• **Input**
──────
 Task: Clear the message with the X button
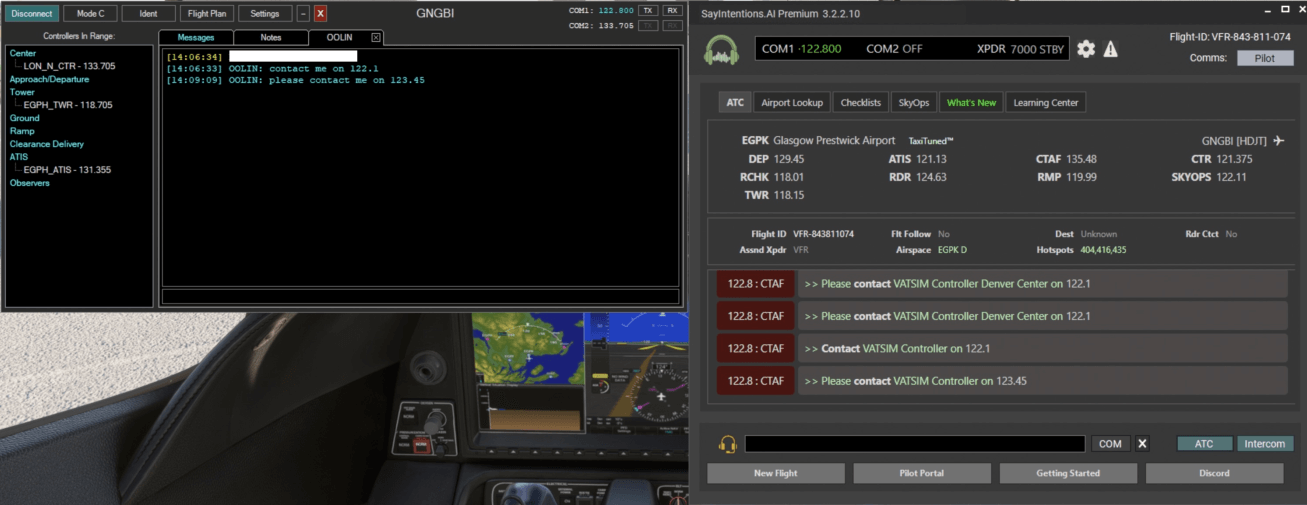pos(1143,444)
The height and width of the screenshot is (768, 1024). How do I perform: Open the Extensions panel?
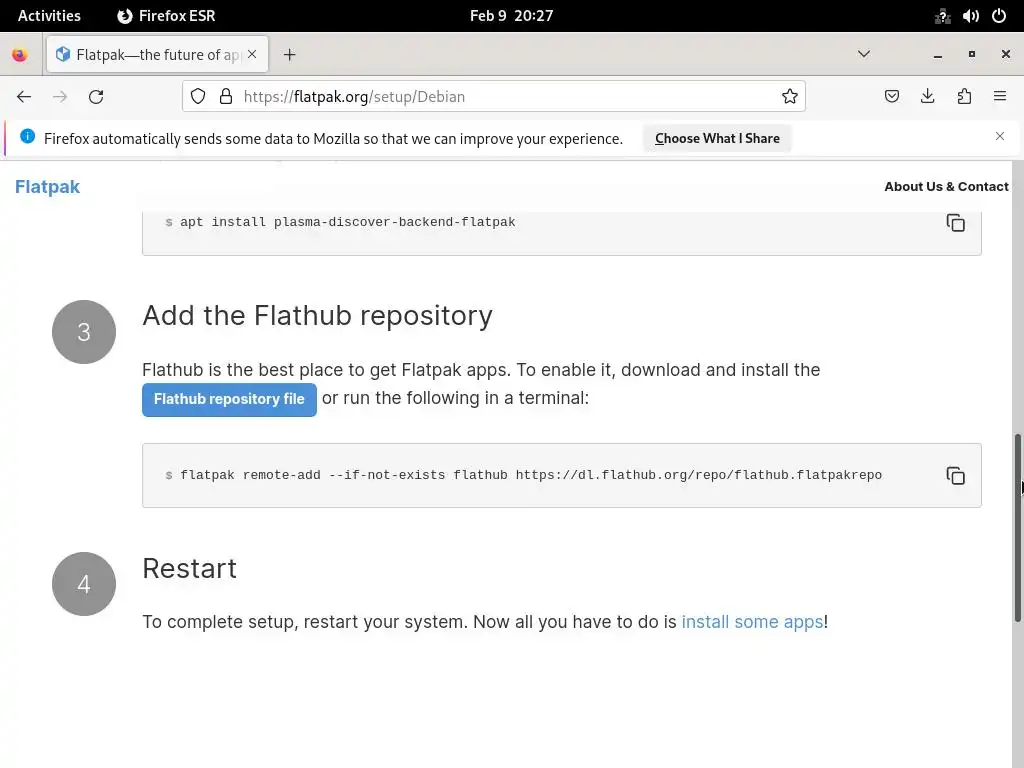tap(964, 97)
──────
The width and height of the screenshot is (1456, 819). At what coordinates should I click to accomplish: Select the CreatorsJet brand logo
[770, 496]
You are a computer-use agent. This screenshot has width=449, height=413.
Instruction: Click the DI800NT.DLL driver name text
──────
• **Exercise details**
Out of the data above, give again only the lines starting at the one holding "You are a computer-use" and ending at the one holding "Instruction: Click the", unchanged.

• **Answer to the problem**
You are a computer-use agent. This screenshot has width=449, height=413.
Instruction: Click the DI800NT.DLL driver name text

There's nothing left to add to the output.